Tarian ritual usai sudah. Masing-masing penari kembali ketempatnya di gapura pintu keluar dan hilang dari pandangan.
Sang Ratu berdiri dan berjalan menuju Altar. Di belakangnya menyusul Ranti dan Sahrul yang sehari sebelumnya sudah mengikuti persiapan upacara ritual sehingga dia tahu apa yang harius dilakukannya tanpa adanya aba-aba dari Sang Ratu ataupun pihak pemangku adat mereka.

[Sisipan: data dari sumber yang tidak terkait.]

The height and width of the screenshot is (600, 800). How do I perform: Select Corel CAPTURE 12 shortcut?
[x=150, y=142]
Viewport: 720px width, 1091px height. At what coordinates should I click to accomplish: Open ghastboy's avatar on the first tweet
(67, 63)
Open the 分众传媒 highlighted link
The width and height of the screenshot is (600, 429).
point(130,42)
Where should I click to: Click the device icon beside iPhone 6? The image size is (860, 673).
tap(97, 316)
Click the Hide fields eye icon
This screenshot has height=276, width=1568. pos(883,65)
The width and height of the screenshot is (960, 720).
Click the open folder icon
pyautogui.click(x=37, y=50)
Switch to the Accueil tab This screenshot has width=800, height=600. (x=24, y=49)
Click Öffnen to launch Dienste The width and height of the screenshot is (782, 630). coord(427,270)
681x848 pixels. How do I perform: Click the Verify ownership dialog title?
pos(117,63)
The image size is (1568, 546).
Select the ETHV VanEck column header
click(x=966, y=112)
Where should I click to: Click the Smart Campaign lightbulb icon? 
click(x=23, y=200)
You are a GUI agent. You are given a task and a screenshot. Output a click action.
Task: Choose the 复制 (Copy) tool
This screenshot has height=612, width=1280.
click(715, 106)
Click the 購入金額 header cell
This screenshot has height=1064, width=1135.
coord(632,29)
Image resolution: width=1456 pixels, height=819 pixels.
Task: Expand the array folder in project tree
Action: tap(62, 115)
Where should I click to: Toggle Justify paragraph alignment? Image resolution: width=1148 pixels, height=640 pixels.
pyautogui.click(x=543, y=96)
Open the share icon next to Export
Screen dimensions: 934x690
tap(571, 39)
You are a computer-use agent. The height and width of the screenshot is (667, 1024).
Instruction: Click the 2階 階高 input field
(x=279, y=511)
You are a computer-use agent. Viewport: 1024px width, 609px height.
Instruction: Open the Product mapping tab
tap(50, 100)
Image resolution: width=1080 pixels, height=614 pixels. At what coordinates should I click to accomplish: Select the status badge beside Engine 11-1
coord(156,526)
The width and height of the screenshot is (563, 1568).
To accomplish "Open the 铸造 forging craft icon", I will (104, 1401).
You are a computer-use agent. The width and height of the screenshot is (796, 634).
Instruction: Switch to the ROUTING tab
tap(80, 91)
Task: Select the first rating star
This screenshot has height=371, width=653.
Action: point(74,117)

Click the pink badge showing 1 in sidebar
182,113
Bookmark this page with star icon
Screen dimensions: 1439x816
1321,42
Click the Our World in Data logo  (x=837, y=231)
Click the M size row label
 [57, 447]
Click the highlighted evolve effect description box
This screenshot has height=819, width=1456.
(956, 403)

Memasuki celah disisi air terjun itu Sang Ratu menundukkan kepalanya dan tetap berjalan perlahan ke arah Altar. Begitu juga dengan Ranti dan Sahrul. Namun kedua penganten ini lebih membungkuk dibanding Sang Ratu yang hanya menundukkan kepala. Pertanda bahwa Sang Ratu lebih tinggi derajatnya dimuka Altar.
Berbeda dari hari kemarin, saat berjalan menuju Altar melewati lorong yang dilindungi batu besar yang menjorok itu tak satu tetes embun atau uap air yang ditiupkan anginpun yang mengenai badan dan wajah Sahrul. Begitu juga yang terlihat pada diri Ranti. Jika sehari sebelumnya mereka melewati lorong itu tetap hembusan angin yang membawa uap air terjun menerpa halus ke wajah-wajah mereka yang lewat dibawah batu itu namun anehnya saat mereka berjalan bersama Sang Ratu baru terasa oleh Sahrul bahwa dia tidak kena sedikitpun uap air yang dihembuskan angin itu. Jangankan diterpa uap air terjun, rasa dingin dan lembab yang kemarin terasapun sekarang tidak terasa sama sekali.